Speaker(s):
Nicholas Taylor
Alexandra Ohlson
Nicholas Taylor will participate in the DLF Forum and Alexandra Ohlson will participate in NDSA Digital Preservation. We look forward to connecting with any LOCKSS partners who may also be attending!
Nicholas will present Recentering Community for Decentralized Digital Preservation: LOCKSS Community and Technical Strategy, as part of the session, "Digitization: Pedagogy and Practice".
Here is the abstract:
Lots of Copies Keep Stuff Safe, Lots of Communities Keep Stuff Safe; the situation of digital preservation in a community with a shared stake in designated content has always been a close and logical complement to the LOCKSS technical architecture for distributed, peer-to-peer digital preservation. This model has been reasonably successful: collectively, hundreds of organizations participate in a dozen networks dedicated to preserving not just subscription e-resources but also government information, web archives, digitized special collections, theses and dissertations, and more arbitrary repository content. We have a notion, though, that LOCKSS is not doing as much good for digital preservation as it could be, and getting there will require changes both to how we engage communities and how the the technology works.
Our coupled community and technical strategy is to make LOCKSS more accessible and interoperable for broader use in general digital preservation workflows by cross-pollinating with allied open-source software communities; engaging the LOCKSS community in collaborative software and solutions development; documenting LOCKSS technologies and more actively fostering an integrator community; elaborating shared and distinct competitive strengths in partnership with other community-based digital preservation service providers; and creating a structured forum for partners to guide the evolution of the LOCKSS Program itself.
This session will provide an opportunity to share and receive feedback on the new ways that LOCKSS could support digital preservation broadly, as well as reflect on the important intersections of community and technical strategy for a long-running digital preservation initiative.

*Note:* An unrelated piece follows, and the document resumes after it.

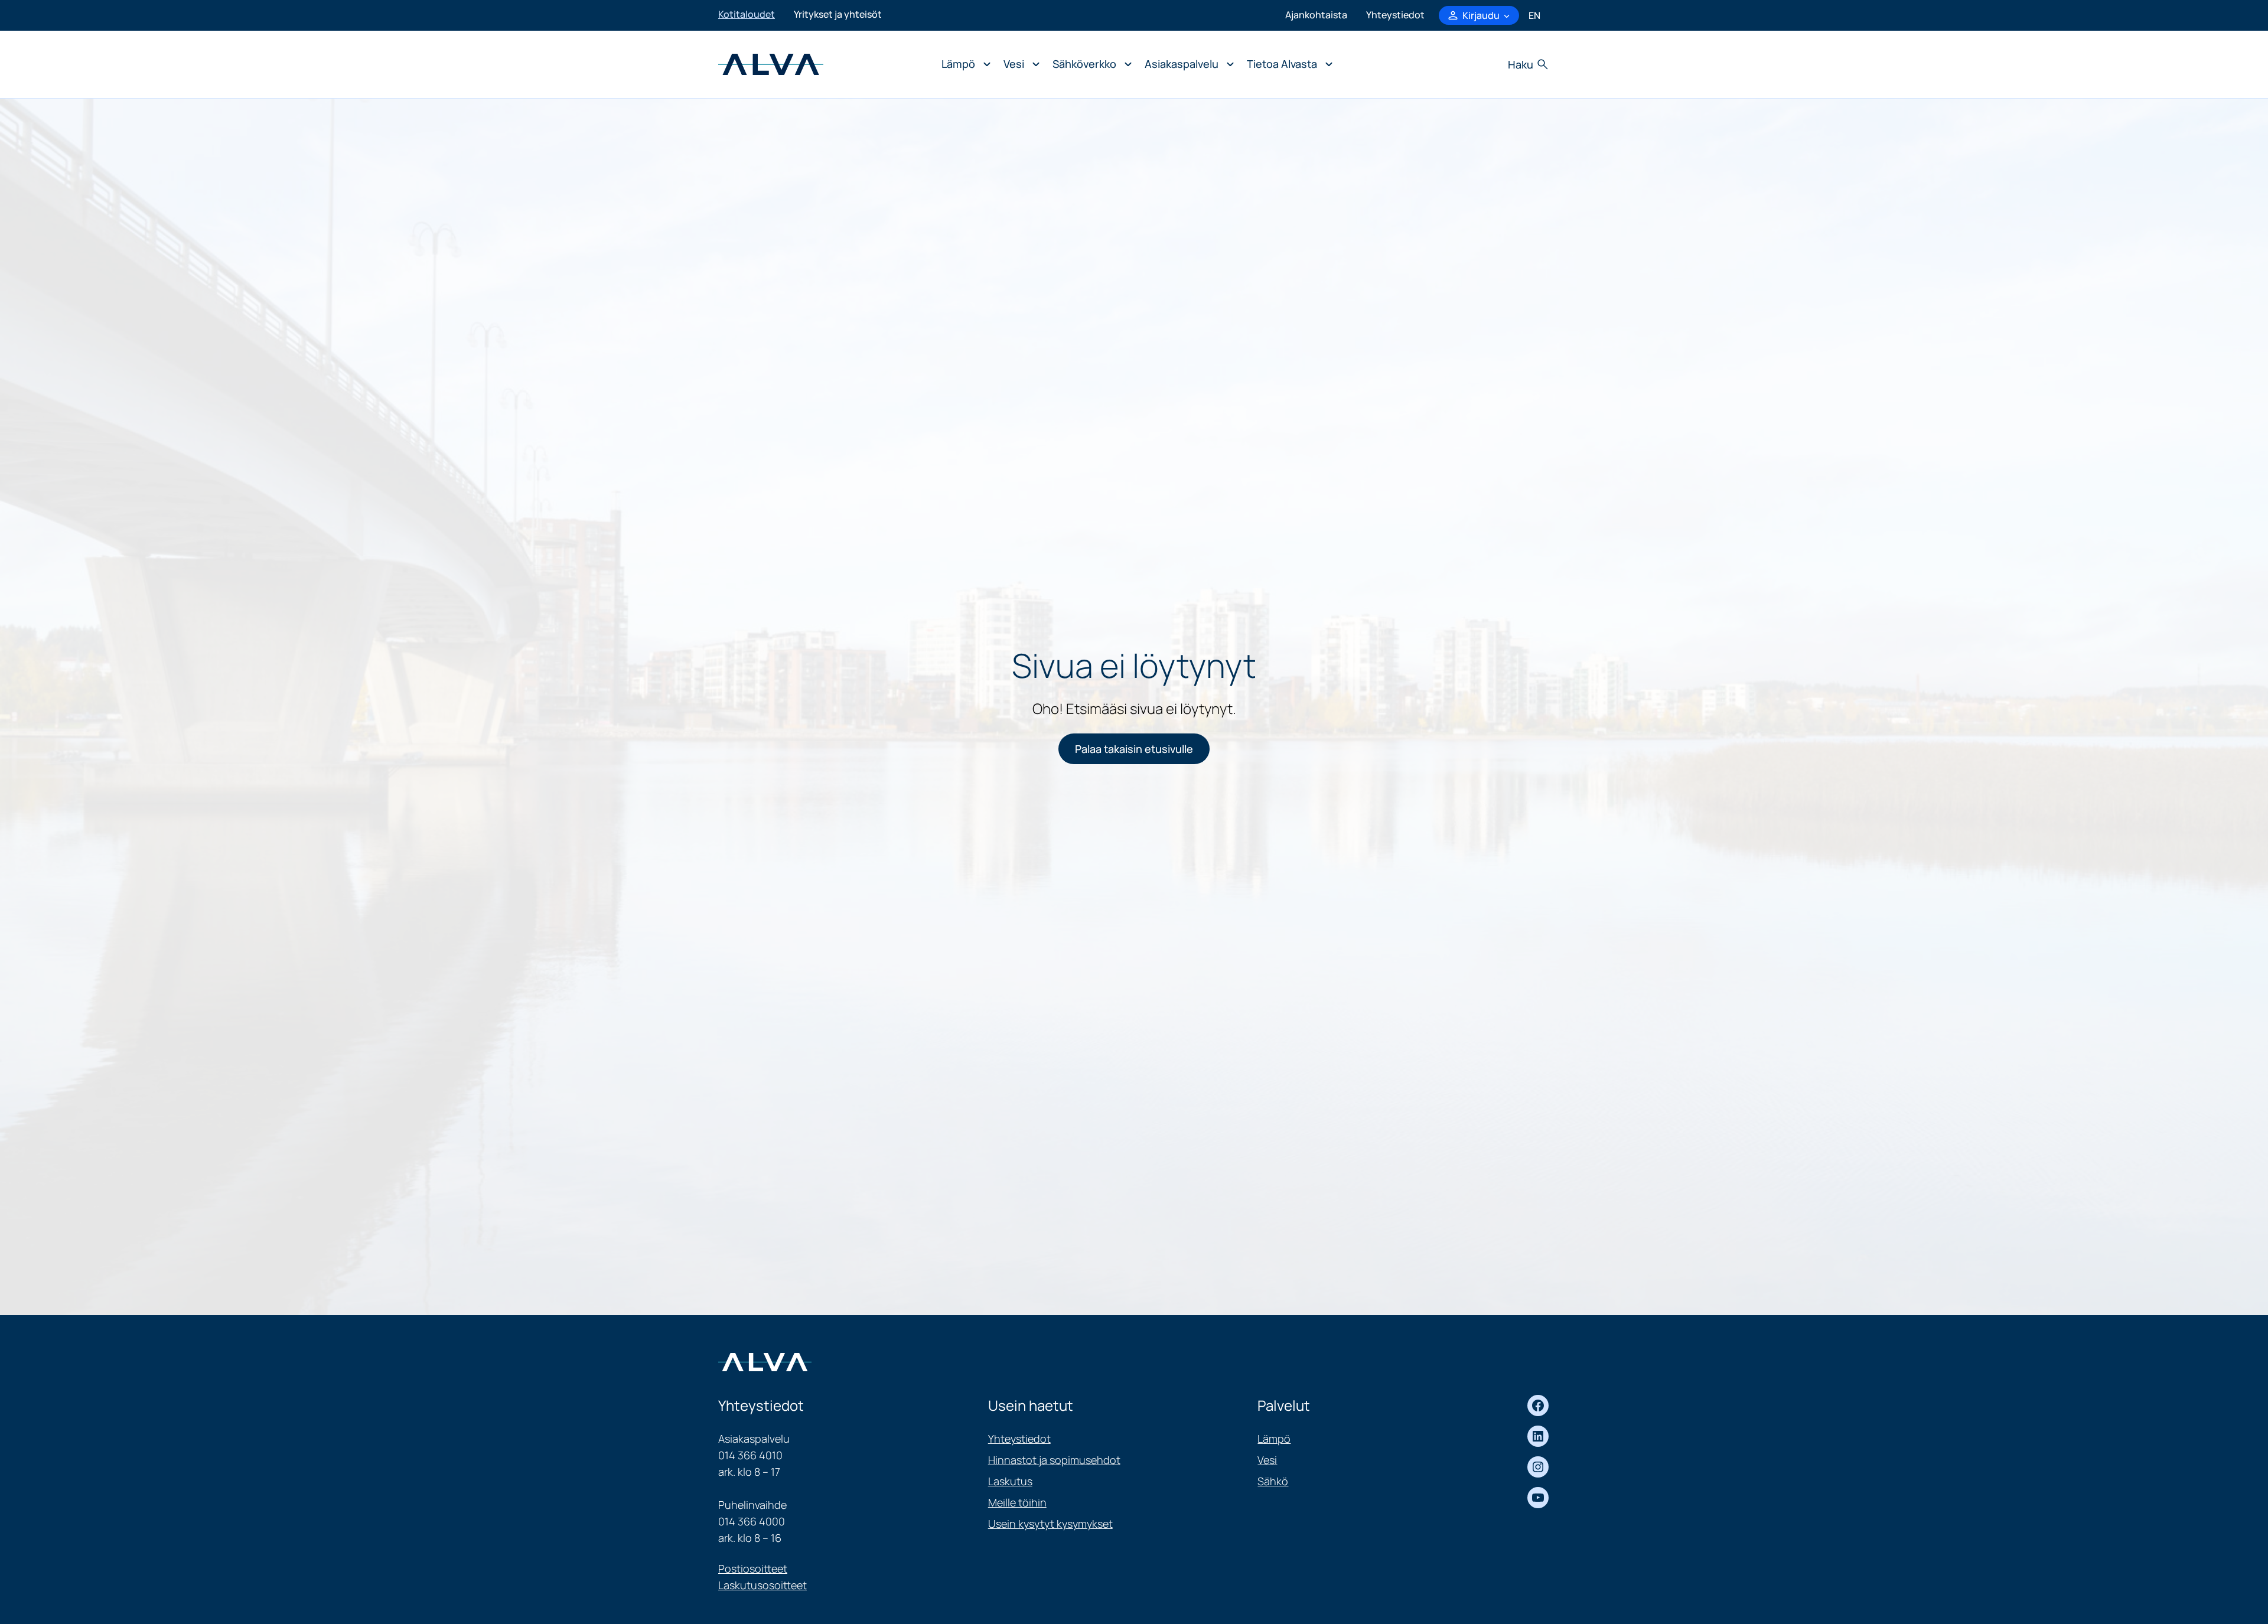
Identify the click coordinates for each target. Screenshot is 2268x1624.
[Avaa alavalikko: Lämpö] (963, 64)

Alexandra will present The Workflows that Make Robust Digital Preservation Possible: LOCKSS Archive Case Studies, as part of the session, "Distributed Digital Preservation".
Here is the abstract:
This talk will describe the workflow, challenges, trade-offs, and practical solutions that are the often hidden realities of preserving digital content. The LOCKSS software supports digital preservation in compelling ways. It provides an array of intake methods for a variety of content types, it can parse and extract descriptive metadata from arbitrary structured sources, provide seamless failover access to preserved content through a proxy server, and assure the integrity of content over time through polling and repair operations between mutually-distrusting peers in a distributed network. Like any digital preservation system, though, these technologies are necessary but not sufficient. LOCKSS can’t do any of this good if the content isn’t carefully analyzed, organized, and accessioned. The rapidly changing nature both of the web and the digital preservation community requires finding practical solutions to unanticipated issues and adapting existing processes to meet new needs. Increased awareness of security concerns, the use of cloud-based storage, the proliferation and size of video, audio and supporting data sets as important aspects of the content stream affect how we ingest and store content. The high relative cost of ingest in the overall costs of digital preservation increase the need for scalable automation but require thoughtful balance with tools to validate holdings to better ensure that the content you need will be preserved for future access. We will discuss how digital content is processed for two specific archives that leverage the LOCKSS technology with generalizable observations and insights about digital preservation workflows.